■ **Your assignment**
Whenever "computer" appears in a line, please copy that line from the data.

■ **Extracted entries**

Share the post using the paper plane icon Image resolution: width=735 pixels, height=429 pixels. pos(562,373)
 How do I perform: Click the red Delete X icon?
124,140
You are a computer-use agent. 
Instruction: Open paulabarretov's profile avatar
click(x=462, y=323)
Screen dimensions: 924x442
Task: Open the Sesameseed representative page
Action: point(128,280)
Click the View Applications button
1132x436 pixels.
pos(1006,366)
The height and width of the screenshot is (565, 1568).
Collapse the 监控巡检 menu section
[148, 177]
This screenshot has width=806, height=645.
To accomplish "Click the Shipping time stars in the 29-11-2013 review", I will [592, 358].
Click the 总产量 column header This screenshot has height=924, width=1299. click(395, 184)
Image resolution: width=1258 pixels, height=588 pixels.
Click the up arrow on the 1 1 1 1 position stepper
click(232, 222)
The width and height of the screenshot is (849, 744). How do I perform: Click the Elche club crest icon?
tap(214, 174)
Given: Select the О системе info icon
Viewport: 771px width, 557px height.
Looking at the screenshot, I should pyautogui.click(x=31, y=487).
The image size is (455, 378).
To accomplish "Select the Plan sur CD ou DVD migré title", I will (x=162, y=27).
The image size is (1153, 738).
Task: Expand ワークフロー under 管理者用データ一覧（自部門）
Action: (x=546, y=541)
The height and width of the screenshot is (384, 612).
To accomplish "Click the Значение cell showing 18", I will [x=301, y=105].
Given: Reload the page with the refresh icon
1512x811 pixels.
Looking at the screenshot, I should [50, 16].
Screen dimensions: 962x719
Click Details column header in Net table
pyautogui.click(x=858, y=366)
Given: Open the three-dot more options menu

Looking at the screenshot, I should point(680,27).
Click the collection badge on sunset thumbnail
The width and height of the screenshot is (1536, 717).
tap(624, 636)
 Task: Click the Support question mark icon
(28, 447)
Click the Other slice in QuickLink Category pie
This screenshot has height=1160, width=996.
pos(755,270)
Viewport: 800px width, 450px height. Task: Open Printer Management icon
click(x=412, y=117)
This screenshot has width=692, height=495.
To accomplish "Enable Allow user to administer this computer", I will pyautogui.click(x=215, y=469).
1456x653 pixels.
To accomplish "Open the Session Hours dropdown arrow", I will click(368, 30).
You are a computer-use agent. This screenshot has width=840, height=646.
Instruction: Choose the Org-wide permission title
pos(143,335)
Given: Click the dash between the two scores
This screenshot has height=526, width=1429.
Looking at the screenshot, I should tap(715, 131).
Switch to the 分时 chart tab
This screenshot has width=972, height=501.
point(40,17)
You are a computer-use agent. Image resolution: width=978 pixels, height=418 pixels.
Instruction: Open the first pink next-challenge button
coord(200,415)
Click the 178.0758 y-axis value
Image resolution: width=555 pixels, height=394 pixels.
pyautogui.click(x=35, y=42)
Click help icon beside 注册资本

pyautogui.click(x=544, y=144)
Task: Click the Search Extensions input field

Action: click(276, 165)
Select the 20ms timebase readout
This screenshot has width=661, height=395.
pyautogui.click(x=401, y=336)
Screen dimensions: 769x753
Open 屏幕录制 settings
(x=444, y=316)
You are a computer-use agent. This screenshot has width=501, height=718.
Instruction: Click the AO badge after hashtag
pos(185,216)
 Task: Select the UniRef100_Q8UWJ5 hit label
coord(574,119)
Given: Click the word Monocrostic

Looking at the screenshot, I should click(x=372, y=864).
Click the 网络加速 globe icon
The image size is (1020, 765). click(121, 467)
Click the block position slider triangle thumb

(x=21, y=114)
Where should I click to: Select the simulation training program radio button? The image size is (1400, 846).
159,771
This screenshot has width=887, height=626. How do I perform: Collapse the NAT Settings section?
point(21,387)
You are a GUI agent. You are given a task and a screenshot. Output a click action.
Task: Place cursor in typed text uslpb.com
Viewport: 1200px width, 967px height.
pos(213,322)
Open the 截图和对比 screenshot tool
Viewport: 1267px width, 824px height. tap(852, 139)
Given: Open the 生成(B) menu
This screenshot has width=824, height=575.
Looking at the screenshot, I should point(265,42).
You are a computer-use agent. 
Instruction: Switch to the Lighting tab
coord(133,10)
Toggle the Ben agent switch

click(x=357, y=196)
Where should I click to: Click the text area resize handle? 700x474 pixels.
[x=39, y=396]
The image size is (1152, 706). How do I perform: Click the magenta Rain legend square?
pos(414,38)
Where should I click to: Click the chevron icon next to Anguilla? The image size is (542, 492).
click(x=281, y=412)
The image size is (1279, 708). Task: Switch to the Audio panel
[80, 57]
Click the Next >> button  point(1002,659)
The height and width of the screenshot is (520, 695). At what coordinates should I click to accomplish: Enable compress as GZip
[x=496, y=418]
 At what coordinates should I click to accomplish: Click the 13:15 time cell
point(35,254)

■ **Solution for this problem**
You are a computer-use agent. 
To accomplish "Enable Allow user to administer this computer", I will pyautogui.click(x=215, y=469).
You are a computer-use agent. This screenshot has width=840, height=646.
You are a computer-use agent. Image resolution: width=978 pixels, height=418 pixels.
You are a computer-use agent. This screenshot has width=501, height=718.
You are a computer-use agent. 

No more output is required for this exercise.